Citei o Papa e seu discurso de 28 de maio em Roma: os líderes religiosos têm o dever de promover a paz e rejeitar o uso instrumental da religião. Nosso trabalho é criar pontes com pessoas que seguem outros percursos na vida, mas com quem queremos estar em diálogo para o bem da sociedade.

 

Funciona?

 

Sim, nossos encontros inter-religiosos se intensificaram.

 

É difícil entrar na mentalidade dos mongóis?

 

Sim, pela riqueza e poliedricidade dessas pessoas que têm uma identidade cultural profundamente enraizada e uma história antiga da qual se orgulham.

 

Relações com a China?

 

A Mongólia é um país soberano que administra sua geopolítica com muita sabedoria.

 

E vocês católicos?
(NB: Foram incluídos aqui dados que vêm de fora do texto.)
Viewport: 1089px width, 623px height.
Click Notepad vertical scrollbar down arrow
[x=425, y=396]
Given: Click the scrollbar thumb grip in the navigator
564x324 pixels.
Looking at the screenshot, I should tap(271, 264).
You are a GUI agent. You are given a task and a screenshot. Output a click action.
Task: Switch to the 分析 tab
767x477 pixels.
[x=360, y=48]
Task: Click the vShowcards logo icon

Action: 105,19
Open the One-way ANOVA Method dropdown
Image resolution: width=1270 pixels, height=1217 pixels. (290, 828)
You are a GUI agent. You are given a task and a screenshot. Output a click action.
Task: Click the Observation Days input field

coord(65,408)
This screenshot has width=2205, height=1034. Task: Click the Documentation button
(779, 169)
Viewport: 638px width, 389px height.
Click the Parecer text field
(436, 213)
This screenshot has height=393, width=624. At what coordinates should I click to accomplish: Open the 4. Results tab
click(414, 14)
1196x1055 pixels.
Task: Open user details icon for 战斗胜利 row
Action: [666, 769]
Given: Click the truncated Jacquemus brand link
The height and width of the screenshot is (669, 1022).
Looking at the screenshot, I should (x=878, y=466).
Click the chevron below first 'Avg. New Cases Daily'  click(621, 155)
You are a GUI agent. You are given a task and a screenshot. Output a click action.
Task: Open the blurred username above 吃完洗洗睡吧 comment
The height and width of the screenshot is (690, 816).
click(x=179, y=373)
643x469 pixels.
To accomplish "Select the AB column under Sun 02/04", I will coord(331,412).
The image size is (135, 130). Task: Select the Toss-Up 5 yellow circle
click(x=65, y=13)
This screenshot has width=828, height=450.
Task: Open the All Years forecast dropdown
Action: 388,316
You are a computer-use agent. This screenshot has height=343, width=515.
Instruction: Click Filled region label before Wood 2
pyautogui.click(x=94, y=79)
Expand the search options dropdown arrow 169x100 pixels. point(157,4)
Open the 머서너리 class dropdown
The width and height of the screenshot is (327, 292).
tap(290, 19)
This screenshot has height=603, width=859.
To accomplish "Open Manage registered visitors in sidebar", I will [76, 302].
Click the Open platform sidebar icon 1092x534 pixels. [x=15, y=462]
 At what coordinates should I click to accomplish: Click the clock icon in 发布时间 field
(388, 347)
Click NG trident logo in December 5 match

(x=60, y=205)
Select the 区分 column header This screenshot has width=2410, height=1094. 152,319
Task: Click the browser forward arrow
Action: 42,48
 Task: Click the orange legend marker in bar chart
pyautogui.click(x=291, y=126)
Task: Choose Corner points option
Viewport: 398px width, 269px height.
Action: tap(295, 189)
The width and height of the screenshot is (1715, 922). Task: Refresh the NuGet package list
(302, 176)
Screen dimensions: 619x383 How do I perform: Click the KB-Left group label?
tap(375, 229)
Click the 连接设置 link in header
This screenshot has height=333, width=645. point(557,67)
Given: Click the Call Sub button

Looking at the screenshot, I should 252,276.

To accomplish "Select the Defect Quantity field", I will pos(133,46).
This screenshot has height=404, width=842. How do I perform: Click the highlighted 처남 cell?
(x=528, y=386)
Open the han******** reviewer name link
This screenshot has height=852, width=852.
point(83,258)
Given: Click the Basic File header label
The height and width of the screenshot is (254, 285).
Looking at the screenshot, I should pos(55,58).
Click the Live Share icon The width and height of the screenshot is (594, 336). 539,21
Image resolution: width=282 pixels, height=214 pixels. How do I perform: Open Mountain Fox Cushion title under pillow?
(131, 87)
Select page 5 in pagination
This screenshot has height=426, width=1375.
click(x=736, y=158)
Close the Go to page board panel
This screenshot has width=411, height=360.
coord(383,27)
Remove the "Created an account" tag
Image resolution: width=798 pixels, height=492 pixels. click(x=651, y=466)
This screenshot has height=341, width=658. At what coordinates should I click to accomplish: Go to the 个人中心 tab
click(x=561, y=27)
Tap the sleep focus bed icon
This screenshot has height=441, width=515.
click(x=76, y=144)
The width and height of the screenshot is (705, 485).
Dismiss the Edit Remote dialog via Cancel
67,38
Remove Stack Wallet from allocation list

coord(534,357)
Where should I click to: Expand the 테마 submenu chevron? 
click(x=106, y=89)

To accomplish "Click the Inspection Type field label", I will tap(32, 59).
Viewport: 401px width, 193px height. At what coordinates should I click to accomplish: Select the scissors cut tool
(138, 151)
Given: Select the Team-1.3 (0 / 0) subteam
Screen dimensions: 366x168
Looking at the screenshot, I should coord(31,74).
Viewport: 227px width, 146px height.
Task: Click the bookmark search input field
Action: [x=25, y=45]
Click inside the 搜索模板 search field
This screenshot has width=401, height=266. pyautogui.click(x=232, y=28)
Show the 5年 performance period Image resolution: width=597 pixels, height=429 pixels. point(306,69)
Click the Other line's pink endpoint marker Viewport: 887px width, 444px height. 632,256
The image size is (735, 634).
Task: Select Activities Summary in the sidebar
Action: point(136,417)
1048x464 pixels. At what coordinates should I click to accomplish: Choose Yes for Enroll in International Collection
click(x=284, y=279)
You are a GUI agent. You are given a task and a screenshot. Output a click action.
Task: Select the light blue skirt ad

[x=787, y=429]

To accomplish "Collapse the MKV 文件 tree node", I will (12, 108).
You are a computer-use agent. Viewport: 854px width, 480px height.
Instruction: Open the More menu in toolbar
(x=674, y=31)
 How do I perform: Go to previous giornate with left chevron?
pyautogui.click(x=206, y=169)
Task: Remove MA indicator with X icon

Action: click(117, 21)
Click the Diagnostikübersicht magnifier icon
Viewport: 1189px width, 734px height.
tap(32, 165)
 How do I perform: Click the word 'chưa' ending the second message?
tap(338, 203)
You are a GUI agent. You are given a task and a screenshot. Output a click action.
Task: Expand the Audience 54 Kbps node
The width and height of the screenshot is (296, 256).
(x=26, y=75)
Ecos do que está acontecendo na China?

 

Estamos em uma zona interessante do planeta, mas fora isso não chega nada.

 

Como é ser o cardeal mais jovem do mundo?

 

Conto com a ajuda de meus irmãos cardeais: alguns me escreveram e expressaram sua proximidade. Tenho muito a aprender com eles.

 

Falou com o Papa?

 

Sim, em 28 de maio em Roma, onde levei comigo uma delegação budista, mas ainda não sabia da nomeação. Dois anos atrás, porém, depois da minha consagração episcopal, tive a oportunidade de falar com ele. Ele me mostrou proximidade, humanidade e calor, mostrou interesse pela Mongólia, senti que ele realmente se importava com isso. Para mim ele é um pai.

 

Como são seus dias?

 

Sou bispo da Covid, fiz minha entrada na catedral vazia. Há apenas poucos meses comecei a viajar pela Mongólia, o que me dá muita alegria. Há oito paróquias: cinco em Ulaanbaatar e arredores, duas no norte e uma no sul, perto do deserto de Gobi, zona onde fiquei por 16 anos, a 400 quilômetros daqui. São dias feitos de visitas, encontros, catequese, oração, vida comum, pequenas cerimônias, incluindo aquelas ligadas às tradições locais como o corte de cabelo que é feito nas crianças aos três anos.

 

Em que idioma se comunica?

 

Eu falo mongol.

 

Será mais missionário ou cardeal?

 

As duas coisas, porque uma não se sustentaria sem a outra. Eu realmente acredito que o Papa Francisco quis reconhecer o valor missionário de sua escolha. E se eu puder oferecer algo ao colégio dos cardeais, será a partir da experiência de missão que vivo como dom.

 

Onde encontraram 1.400 católicos em 30 anos? São tantos.

 

Relativamente: o mundo protestante está mais presente, com cerca de 50.000 fiéis. E não fomos nós que fomos encontrá-los, mas eles que se aproximaram graças às relações criadas e à graça de Deus que toca o coração das mais diversas formas. Testemunhar a atração que o evangelho exerce é um dom. Mesmo que fosse para apenas uma pessoa, valeria a pena.

 

Estado de saúde da Igreja Católica da Mongólia?

Somos uma pequena comunidade que não deve tomar nada como garantido e que agradece a Deus aprendendo também com seus erros.